● **Records contained in a dataset**:
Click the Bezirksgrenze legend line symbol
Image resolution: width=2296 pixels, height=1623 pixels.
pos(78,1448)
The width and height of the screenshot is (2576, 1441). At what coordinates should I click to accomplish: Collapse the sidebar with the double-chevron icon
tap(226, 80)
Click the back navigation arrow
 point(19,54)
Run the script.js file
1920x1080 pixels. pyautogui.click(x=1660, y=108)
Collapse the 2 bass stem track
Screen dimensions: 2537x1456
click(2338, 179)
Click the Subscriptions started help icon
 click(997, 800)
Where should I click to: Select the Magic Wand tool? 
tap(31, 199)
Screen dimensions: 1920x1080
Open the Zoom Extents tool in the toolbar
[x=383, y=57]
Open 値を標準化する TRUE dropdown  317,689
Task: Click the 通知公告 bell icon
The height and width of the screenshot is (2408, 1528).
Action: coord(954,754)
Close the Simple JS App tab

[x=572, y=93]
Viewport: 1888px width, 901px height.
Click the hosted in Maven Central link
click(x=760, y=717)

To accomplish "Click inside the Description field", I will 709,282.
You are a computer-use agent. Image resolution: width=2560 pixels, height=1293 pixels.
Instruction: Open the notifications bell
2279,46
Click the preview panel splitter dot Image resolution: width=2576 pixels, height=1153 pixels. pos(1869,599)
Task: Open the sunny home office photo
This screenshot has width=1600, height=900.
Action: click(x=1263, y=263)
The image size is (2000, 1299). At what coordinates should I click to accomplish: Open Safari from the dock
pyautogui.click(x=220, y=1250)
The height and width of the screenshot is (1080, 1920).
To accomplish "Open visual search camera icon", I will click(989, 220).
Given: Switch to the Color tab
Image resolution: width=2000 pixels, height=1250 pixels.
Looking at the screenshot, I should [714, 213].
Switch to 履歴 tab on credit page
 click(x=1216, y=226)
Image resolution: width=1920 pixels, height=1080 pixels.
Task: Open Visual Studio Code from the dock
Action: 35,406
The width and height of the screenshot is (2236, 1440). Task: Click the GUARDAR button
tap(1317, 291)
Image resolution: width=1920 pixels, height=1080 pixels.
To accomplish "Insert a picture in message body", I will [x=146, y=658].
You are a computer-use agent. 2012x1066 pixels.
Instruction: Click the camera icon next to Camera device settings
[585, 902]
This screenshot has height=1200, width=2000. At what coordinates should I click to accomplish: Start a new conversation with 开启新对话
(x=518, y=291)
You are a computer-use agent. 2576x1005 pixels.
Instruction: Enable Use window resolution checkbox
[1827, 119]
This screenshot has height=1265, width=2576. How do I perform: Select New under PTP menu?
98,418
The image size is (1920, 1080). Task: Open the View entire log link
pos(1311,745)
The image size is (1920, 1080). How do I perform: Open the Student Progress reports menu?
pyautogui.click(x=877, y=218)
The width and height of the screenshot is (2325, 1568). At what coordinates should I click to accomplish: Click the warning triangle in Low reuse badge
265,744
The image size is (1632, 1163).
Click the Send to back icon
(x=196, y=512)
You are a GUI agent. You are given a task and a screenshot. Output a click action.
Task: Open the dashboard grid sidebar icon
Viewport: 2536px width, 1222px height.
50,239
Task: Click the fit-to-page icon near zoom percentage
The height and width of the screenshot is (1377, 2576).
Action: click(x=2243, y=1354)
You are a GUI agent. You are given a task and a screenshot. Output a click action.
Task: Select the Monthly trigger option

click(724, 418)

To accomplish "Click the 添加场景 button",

● **How to complete this task**: Reprint exactly the lines above that start at the one with "This screenshot has height=1200, width=2000." and end at the one with "Task: Open the dashboard grid sidebar icon", keeping both and adding none.

● **Answer to this problem**:
This screenshot has height=1200, width=2000. At what coordinates should I click to accomplish: Start a new conversation with 开启新对话
(x=518, y=291)
You are a computer-use agent. 2576x1005 pixels.
Instruction: Enable Use window resolution checkbox
[1827, 119]
This screenshot has height=1265, width=2576. How do I perform: Select New under PTP menu?
98,418
The image size is (1920, 1080). Task: Open the View entire log link
pos(1311,745)
The image size is (1920, 1080). How do I perform: Open the Student Progress reports menu?
pyautogui.click(x=877, y=218)
The width and height of the screenshot is (2325, 1568). At what coordinates should I click to accomplish: Click the warning triangle in Low reuse badge
265,744
The image size is (1632, 1163).
Click the Send to back icon
(x=196, y=512)
You are a GUI agent. You are given a task and a screenshot. Output a click action.
Task: Open the dashboard grid sidebar icon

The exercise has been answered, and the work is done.